18 de fevereiro de 2012

Samba Touré “Crocodile Blues” (Riverboat, 2011)

Dia 8 de Fevereiro surgiu no mural da banda no Facebook o seguinte depoimento dos Tinariwen: “De forma a evitar os combates entre rebeldes e o exército maliano, muitos tiveram de abandonar as suas aldeias desde o início da insurreição. Estamos escondidos no mato há alguns dias com muitas mulheres, crianças e idosos. Há gente com fome e sofremos imenso com o frio. As condições são duras mas estamo-nos a aguentar”. A missiva não surpreende embora certamente desperte perplexidade naqueles que há menos de um mês acompanharam na mesma região a edição deste ano do Festival do Deserto, marcada por uma curta aparição de Bono – histriónico em palco, condescendente na imprensa – ao lado, precisamente, de membros da banda tuaregue. Entretanto, o Alto Comissariado das Nações Unidas para os Refugiados relata o exílio forçado de cerca de 20.000 pessoas (embora a Cruz Vermelha Internacional fale em 30.000) para o Níger, Mauritânia ou Burkina Faso e alerta para uma iminente crise humanitária. Samba Touré, que também esteve no festival, acompanha há anos a indeterminação desse povo de que é vizinho. Em Timbuktu, ao lado de Ali Farka Touré, cantou em songhai, peul, bambara e tamashek (a língua berbere) e também este seu último álbum se revela uma imperturbável mensagem de reconciliação. Aliás, é perfeitamente assintomático neste contexto de guerrilha, pois, face à escusada problematização étnica do conflito, não se encontra semelhante clareza de ideias e presença de espírito no discurso político das partes envolvidas. Por isso, este seu sereno manifesto deve ser entendido como a materialização de uma ideia para o Mali, e não, conforme o oportunista título e a previsível construção da imprensa internacional, mais um meditativo acto de espeleologia em torno do blues. Porque aqui louva-se a esperança. E pensa-se no amanhã.

11 de fevereiro de 2012

“Bollywood Bloodbath” (Finders Keepers, 2011)

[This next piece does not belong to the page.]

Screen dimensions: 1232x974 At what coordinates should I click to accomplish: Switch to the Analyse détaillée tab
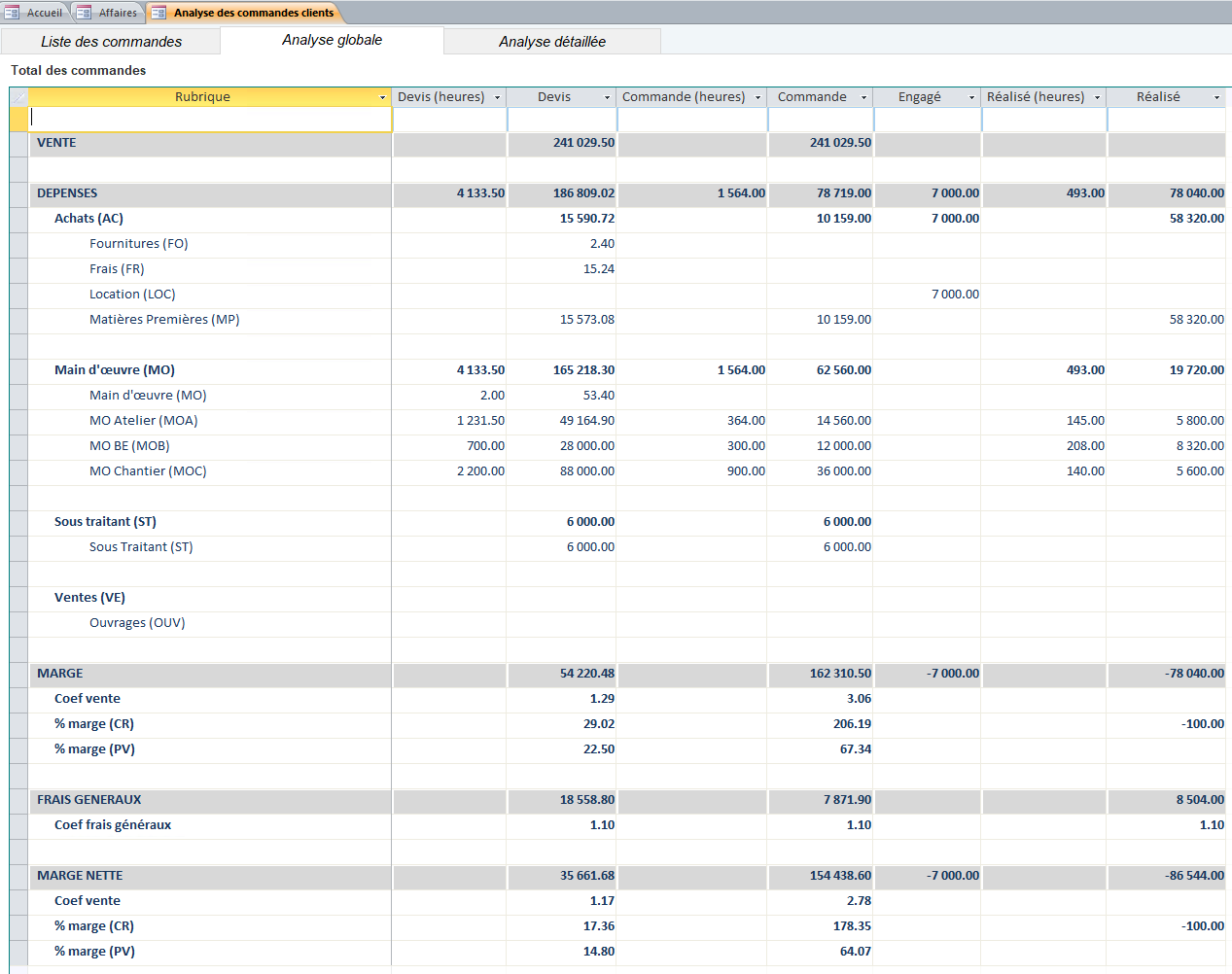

Com honrosas excepções, nomeadamente pela inclusão de um primitivo ensaio extraído de “Mahal” (o clássico de 49 assombrado por dementes cânticos criados por Khemchand Prakash), o essencial da acção desta sugestiva antologia desenrola-se na primeira metade dos anos 80, quando, por clubes de vídeo do mundo inteiro, a prateleira de cima nas estantes consagradas a filmes de terror estava devotada a títulos como “Sexta-Feira 13”, “Shining”, “A Noite dos Mortos-Vivos”, “Um Lobisomem Americano em Londres”, “Poltergeist” ou às sequelas de “Halloween”. No entanto, estabelecido o maculado pano de fundo, e porque é de Bollywood que se trata, só compreenderá efectivamente ao que vem quem tiver em mente o vídeo que em 83 John Landis realizou para ‘Thriller’, de Michael Jackson. Porque numa produção cinematográfica profundamente antropofágica, a contingência de se dar pelo mais popular cantor do planeta a liderar uma parada de zombies numa curta-metragem eminentemente bollywoodesca legitimaria uma hemorrágica avalanche de obras que infinita e insaciavelmente lhe reciclariam os procedimentos. Os irmãos Ramsay, por exemplo, aqui representados com uma dezena de filmes, de uma épica tentativa de exorcizar um teriantropo espírito com reincarnação garantida à grotesca ressurreição de um cemitério inteiro, conduziram fórmulas semelhantes à exaustão. Mas a música, essa, provou-se de inesgotável criatividade e insuperável radicalismo. Bappi Lahiri, Rajesh Roshan ou Sapan-Jagmohan, aproveitando a relativa licenciosidade do género, empregaram-lhe nas bandas-sonoras linhas de baixo plasmáticas, sintetizadores espectrais, vocais possuídos, sequenciadores mutantes, percussão paranóica e um sádico arsenal de efeitos prontos a deixar sangue na bola de espelhos e a criar um pesadelo que nem sempre encontra equivalente no ecrã.

4 de fevereiro de 2012

Vijana Jazz Band - The Koka Koka Sex Battalion “Rumba, Koka Koka & Kamata Sukuma – Music From Tanzania 1975-1980” (Sterns, 2011)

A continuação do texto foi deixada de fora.